■ **EXERCISE INPUTS**:
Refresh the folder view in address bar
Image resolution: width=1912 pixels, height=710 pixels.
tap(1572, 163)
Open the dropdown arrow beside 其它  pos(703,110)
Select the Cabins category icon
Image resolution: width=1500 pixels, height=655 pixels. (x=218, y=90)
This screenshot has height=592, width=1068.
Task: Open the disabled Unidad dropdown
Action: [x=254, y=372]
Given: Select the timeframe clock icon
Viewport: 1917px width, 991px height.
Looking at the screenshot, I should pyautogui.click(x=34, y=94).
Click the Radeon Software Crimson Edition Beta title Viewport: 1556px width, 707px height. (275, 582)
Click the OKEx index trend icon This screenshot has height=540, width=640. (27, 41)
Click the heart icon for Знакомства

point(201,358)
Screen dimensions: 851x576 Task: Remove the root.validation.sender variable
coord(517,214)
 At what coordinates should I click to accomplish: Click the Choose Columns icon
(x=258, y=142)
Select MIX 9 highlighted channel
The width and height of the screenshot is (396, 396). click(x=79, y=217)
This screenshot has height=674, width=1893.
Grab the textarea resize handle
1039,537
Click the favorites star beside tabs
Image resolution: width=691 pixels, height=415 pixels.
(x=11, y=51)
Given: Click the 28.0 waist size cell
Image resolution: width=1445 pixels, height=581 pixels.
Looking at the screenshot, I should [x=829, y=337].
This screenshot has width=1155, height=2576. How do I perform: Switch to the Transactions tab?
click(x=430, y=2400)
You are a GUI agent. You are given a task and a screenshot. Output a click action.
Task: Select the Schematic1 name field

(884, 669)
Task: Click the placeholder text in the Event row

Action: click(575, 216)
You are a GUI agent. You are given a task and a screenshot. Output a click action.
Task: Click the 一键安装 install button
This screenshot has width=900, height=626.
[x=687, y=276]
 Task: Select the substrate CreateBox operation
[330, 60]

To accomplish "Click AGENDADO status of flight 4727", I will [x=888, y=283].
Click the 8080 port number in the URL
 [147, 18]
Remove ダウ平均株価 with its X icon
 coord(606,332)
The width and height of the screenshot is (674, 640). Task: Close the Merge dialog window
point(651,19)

■ **EXERCISE DIRECTIONS**: Copy every line of the listing that includes the string "beside".

■ **REPLY**:
Open the dropdown arrow beside 其它  pos(703,110)
Click the favorites star beside tabs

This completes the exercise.